In case of submission failures due to database errors, the attributes are saved in a log file in the $HOME directory:

$HOME/gateway_attributes_log/gateway_attributes_entry.<job_id>.<submit_time>

If the file already exists, the script exits without overwriting the file.  Attributes can later be resubmitted through gateway_submit_attributes log file option:

gateway_submit_attributes -f <attributes_filename>

A gateway_bulk_submit script is also provided for the convenience of gateway operators to submit/resubmit bulk of attributes or attribute log files. To resubmit all previously failed entries, simply use:

gateway_bulk_submit -resubmit

Upon successful resubmission, the corresponding log file will be renamed as $HOME/gateway_attributes_log/gateway_attributes_entry.<job_id>.<submit_time>.delete and can be deleted. 

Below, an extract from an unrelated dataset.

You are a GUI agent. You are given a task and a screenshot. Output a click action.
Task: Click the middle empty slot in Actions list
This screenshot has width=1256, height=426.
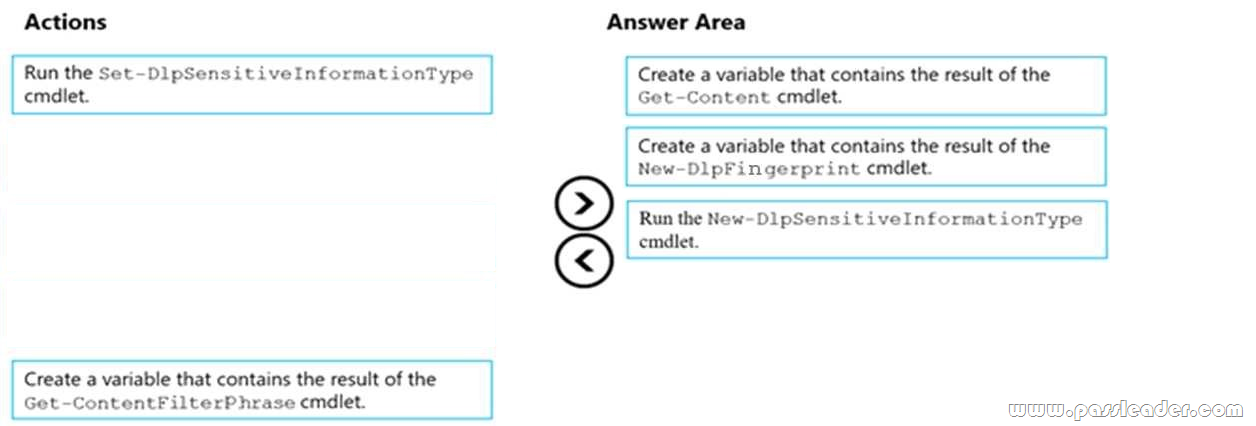252,236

All submission histories are logged for future references in files named $HOME/gateway_attributes_log/history/gateway_submit_attributes-<date>.log and users are encouraged to keep such logs at least for 90 to 120 days for auditing purposes.

For any questions or issues with the gateway_submit_attributes package, please contact the XSEDE Help Desk or email help@xsede.org and follow the standard XSEDE helpdesk procedure. 

How Gateways Can Manage Jobs as Specific Users

Gateways typically submit jobs on behalf of their users using a common community account. However, it is sometimes desirable for gateways to execute remote commands on behalf of the user as that user. This can be done using XSEDE¹s Oauth for MyProxy service. The following is a short summary of how the service works:

 

Migrating from JGlobus

For many years, the JGlobus software provided a Java client API for Globus Toolkit services, covering GRAM, GridFTP, MyProxy, and Grid Security Infrastructure (GSI) functionality. Java­-based science gateways used JGlobus to interface with XSEDE (and previously TeraGrid). However, JGlobus is now deprecated and not supported by the Globus project or by XSEDE. Science Gateways still using JGlobus 1.x, which relies on outdated PureTLS libraries for security, must promptly migrate to alternative options for support of current security algorithms including SHA­2 certificates. Please read the Migrating From JGlobus guide to migrate your science gateways.